Saturday, August 13, 2016

Saved by love

About a decade ago, I started on the process to adopt two children. I had always wanted to be a mother. After two years of paperwork, I finally became a mother. Once my two came home with me, the older one kept trying to persuade me to go back and get more kids. He told me how lucky he and his sister were to have been adopted. It was a nearly daily plea.

I learned of the likely fates for children who age out of care. Far too often they end up in prostitution or drug running or enslavement. Without a family to protect them, and limited skills, they have few other options. 

I looked into starting the process again, but roadblocks kept being erected. The country my two came from, Kyrgyzstan, was closed for several years while a new government worked on rewriting the process. I looked into other countries. But, between political issues in several countries, and my work, it never came to pass. So I just have my two.

Then, another roadblock: cancer. Due to my age, this diagnosis essentially made it impossible to consider adoption again. 

After my hemicolectomy, I had very poorly controlled pain. To the point, I almost felt that I couldn't go on. I remember wanting to die. But, then, I would think of my kids, and the responsibility I had taken on of raising them to adulthood, and I knew I had to go on. I knew I had to get through this.

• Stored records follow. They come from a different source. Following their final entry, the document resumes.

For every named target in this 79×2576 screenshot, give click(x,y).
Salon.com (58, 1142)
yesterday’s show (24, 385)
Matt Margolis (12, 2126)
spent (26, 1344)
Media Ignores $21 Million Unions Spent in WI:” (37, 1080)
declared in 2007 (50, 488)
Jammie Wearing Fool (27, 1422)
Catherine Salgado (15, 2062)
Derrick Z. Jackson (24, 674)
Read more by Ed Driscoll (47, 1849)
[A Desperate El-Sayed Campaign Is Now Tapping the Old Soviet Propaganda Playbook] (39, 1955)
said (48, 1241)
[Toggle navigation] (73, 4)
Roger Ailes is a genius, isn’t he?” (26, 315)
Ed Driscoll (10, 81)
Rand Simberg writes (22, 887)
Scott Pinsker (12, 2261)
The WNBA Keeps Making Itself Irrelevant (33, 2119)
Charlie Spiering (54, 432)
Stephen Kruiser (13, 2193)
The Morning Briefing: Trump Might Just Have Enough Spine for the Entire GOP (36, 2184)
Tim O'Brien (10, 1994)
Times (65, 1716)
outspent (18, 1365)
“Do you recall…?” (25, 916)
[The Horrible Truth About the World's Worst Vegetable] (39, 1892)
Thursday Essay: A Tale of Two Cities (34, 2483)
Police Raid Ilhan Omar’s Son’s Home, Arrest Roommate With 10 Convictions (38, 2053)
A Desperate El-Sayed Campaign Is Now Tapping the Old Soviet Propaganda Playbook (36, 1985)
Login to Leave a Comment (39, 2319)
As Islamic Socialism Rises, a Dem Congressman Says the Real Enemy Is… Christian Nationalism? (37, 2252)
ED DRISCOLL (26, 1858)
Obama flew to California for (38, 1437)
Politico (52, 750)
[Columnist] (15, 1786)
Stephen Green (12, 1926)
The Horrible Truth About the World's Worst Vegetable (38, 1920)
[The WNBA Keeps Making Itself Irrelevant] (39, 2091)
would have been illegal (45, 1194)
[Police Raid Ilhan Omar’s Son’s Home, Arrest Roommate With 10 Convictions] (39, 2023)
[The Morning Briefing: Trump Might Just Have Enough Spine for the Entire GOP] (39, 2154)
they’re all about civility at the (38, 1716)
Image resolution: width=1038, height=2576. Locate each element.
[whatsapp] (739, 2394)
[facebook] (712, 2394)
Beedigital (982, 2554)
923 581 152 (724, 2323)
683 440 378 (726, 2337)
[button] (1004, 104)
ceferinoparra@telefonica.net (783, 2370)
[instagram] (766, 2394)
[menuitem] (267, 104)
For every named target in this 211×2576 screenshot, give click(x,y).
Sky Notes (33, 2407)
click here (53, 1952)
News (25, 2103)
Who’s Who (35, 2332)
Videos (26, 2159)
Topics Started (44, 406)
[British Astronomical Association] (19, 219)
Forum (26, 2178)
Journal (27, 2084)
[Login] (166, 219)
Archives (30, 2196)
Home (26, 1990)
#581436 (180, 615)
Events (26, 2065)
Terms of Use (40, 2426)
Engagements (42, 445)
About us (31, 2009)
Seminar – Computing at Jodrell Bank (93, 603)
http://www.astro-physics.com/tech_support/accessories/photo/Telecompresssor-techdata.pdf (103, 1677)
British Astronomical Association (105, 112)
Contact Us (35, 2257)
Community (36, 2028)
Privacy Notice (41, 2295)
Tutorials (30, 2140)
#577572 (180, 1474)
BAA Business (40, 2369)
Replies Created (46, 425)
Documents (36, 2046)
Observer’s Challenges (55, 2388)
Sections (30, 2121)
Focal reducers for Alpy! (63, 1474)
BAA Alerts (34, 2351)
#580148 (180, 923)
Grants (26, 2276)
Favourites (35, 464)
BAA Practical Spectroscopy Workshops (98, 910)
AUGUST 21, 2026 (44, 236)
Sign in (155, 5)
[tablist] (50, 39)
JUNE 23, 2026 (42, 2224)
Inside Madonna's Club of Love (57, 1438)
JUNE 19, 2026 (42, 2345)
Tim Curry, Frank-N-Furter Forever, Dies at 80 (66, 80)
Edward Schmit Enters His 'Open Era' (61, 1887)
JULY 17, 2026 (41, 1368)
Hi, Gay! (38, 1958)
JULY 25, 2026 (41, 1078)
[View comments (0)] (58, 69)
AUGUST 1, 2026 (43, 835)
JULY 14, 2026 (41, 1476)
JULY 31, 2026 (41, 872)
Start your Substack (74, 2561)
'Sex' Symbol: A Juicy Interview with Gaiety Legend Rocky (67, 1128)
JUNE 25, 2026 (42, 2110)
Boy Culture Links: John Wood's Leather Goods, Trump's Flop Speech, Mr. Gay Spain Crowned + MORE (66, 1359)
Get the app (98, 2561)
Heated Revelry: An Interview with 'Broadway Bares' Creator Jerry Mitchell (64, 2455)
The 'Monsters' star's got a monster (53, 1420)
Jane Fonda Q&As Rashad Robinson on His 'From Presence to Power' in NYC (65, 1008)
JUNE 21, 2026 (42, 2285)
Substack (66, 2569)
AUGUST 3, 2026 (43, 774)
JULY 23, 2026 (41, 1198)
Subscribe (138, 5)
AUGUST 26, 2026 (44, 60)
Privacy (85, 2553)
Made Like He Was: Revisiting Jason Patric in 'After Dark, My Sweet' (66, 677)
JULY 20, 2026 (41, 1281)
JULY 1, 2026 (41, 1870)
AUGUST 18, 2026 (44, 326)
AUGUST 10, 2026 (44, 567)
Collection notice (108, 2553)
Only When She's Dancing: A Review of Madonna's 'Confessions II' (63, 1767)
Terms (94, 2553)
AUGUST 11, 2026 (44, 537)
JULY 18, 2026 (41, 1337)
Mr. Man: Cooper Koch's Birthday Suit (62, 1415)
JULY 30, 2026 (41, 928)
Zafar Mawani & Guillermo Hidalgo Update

Last week, in a conversation with my son's therapist, I expressed my gratitude for being saved by my children's love. It kept me going in my roughest time. 

Family is especially important for patients. Not just in the physical sense of transportation to appointments, but, even when they are not physically with the patient, knowing that they want to love and support the patient. I certainly got that from my children. Without them, I think I might have simply given up.








Sunday, August 7, 2016

Graduation Day

Last week, I had a graduation of sorts. I had my chemo port removed. It hasn't been used for anything but blood draws for over two years. So, after being free of cancer for over 3 years, it was time to remove the port. My oncologist kept suggesting it. But, I kept dragging my feet, worried that it would need to be replaced.

About three months ago, I was rounding with residents and medical students. One asked about using a ventriculoatrial (from the ventricle of the brain to the atrium of the heart) shunt in a patient on our service. She had hydrocephalus with a history of shunt infections, so would not be a good candidate for a ventriculoatrial shunt due to the complications of renal failure or sudden death which may occur in the setting of shunt infection. A ventriculopleural (from the ventricle to the space around the lung) handles infection the best. Ventriculoperitoneal (from the ventricle to the abdomen) shunts are the most common type for managing hydrocephalus.

And, as we were walking down the hallway to the clinic discussing the risks, it hit me. I was living with a catheter in contact with my blood stream, like the distal catheter of a ventriculoatrial shunt. And, mine was violated to draw blood and flush it every 2 months, increasing the risk of infection. So, here I was, choosing to live with a catheter that had features in common with something I thought was too risky for my patient.

The next time I saw my oncologist, I told him that it did seem to be time to remove my port since it no longer seemed necessary. He put in the referral. And, this past week, I had the surgery. The pain has been minimal. I just notice when clothing rubs on the newly opened wound, or I move my arm a certain way. But, I feel that it is closing the chapter on this phase of my life.

Cancer will always remain part of my past medical history. I will need to have regular follow ups and imaging studies. But, it doesn't rule my life. Unfortunately, my patient will never be able to eliminate her device. She must live forever with a shunt. But, recently, she, too, had a turn for the best. Her spinal fluid was cleared of infection, a permanent shunt was again placed and she was discharged from the hospital.

So, we both have "graduated" from our recent problems. And, we are able to live more normally again.